Some of the paradoxes we presented for people to react to in the game were quite interesting. We had one about the world becoming smaller and more similar, and how what we do in the US might work globally — we can translate it. That one created some of the most debate, because we had always been a risk-averse company.Another card presented the idea that we should focus on the end consumer of our products, when we had been primarily a business-to-business company that sells through large financial institutions or phone carriers. That kind of consumer understanding was an idea that was new and controversial to some people. (The game board is below.)


Changing culture is an amorphous thing. It’s hard to put metrics around. What we focused on was engagement as one of the primary metrics of success. We had been very siloed as a company, so one of the objectives was to help the company move forward as one and break down barriers between departments and product lines. When people played, they started out at first thinking it was just about their business, but they soon discovered they shared challenges and commonalities with other businesses across the company.

At a time of tremendous change for Assurant, we exceeded our engagement objectives. More than 82 percent of our employees said that the game got them to be engaged and feel engaged. It was just a great opportunity to democratize the discussion about our strategy, and enable the mailroom employee to teach the CEO about what he thought about what the company was doing. We got such diversity of ideas, even from people you might think were 9-to-5ers, and not engaged with where the company was going. They started to talk about not only what the company could do differently, but what they could do, and were empowered to do.

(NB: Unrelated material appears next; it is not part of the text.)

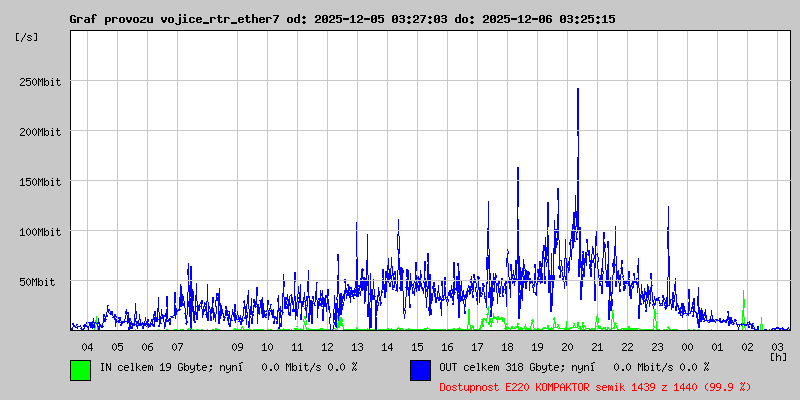Click the blue OUT legend color box

pyautogui.click(x=420, y=369)
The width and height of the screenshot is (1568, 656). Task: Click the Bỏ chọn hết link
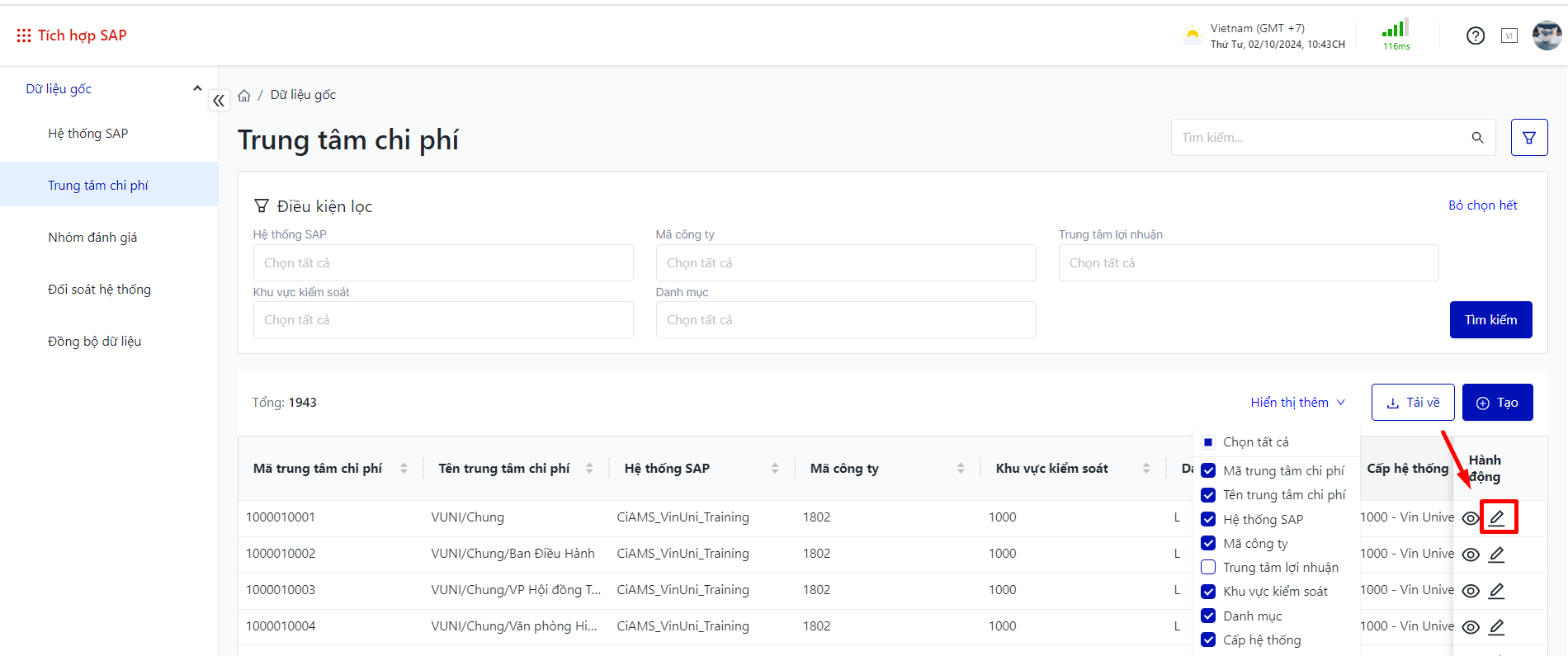pyautogui.click(x=1482, y=205)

If you do the same thing every day, can you expect a different outcome? That’s how I think about using tools like the game. It may not work at every company, but gamification is a compelling tool that really connects with people.

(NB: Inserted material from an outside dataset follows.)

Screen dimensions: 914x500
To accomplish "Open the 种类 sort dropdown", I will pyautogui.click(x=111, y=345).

Since we rolled out the game, I have talked to companies Vonage, Pfizer, and AT&T about the game. Everyone loves games, everyone loves competing, and it’s fun. When you think about how you want to spend your time, what would you rather do — play a game or sit through another PowerPoint presentation? The cost of the investment isn’t that high relative to the return.

If you really want different behavior and you want to drive change, you’ve got to think about different ways of engaging people.